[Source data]
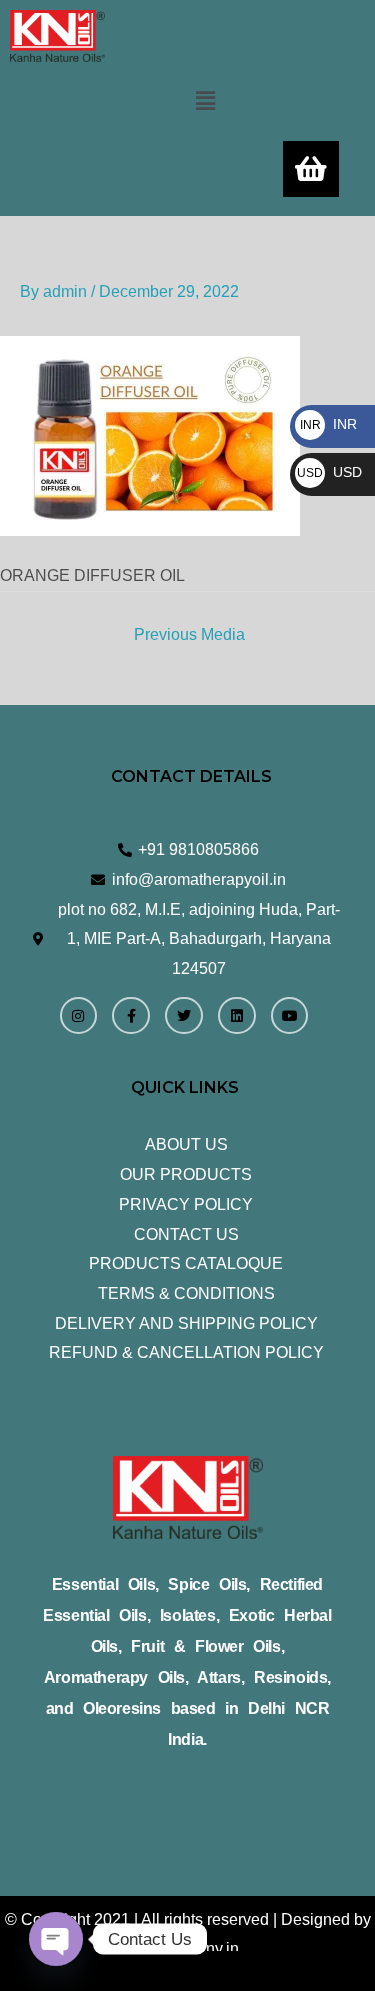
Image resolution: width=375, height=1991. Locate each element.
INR (328, 424)
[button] (205, 101)
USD (329, 472)
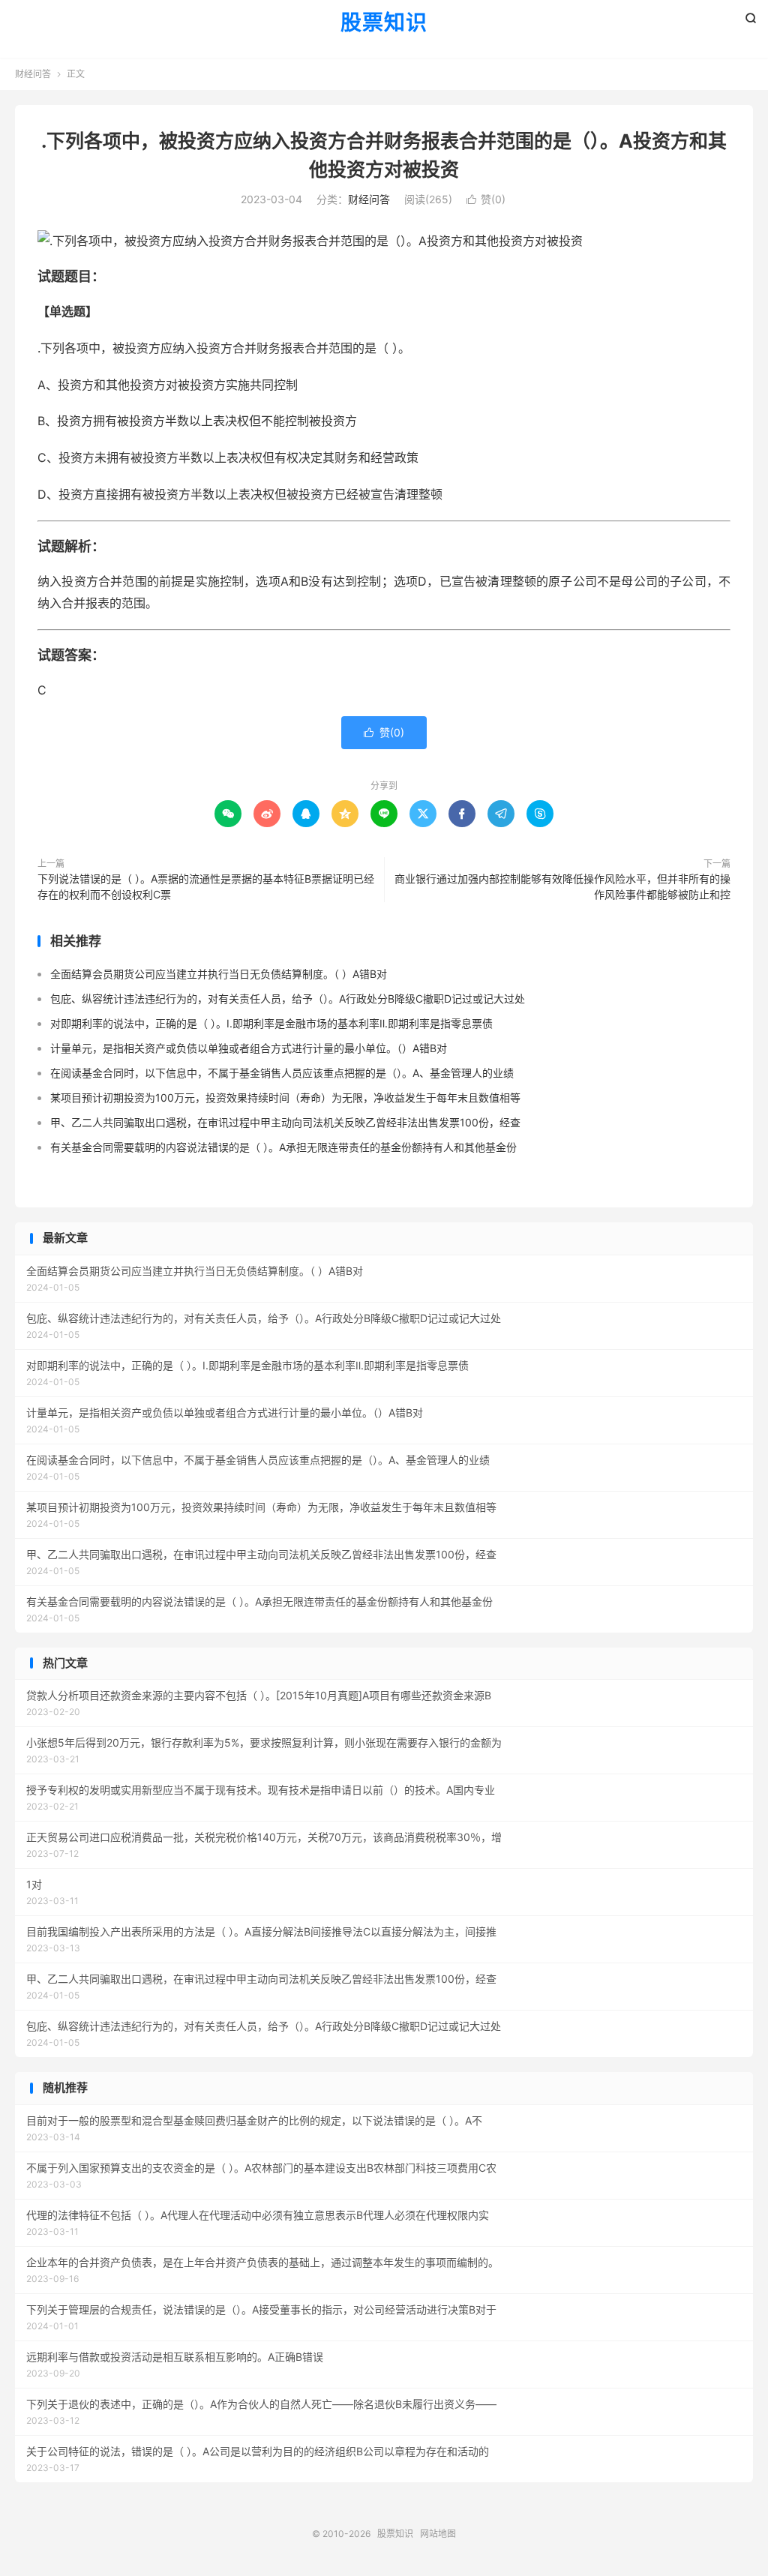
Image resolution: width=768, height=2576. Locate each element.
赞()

Task to carry out: Please repeat every record above exactly, leaving the pictures out.

Response to the task:
Image resolution: width=375, height=1991. Locate each element.
INR (328, 424)
[button] (205, 101)
USD (329, 472)
Image resolution: width=768, height=2576. Locate each element.
赞()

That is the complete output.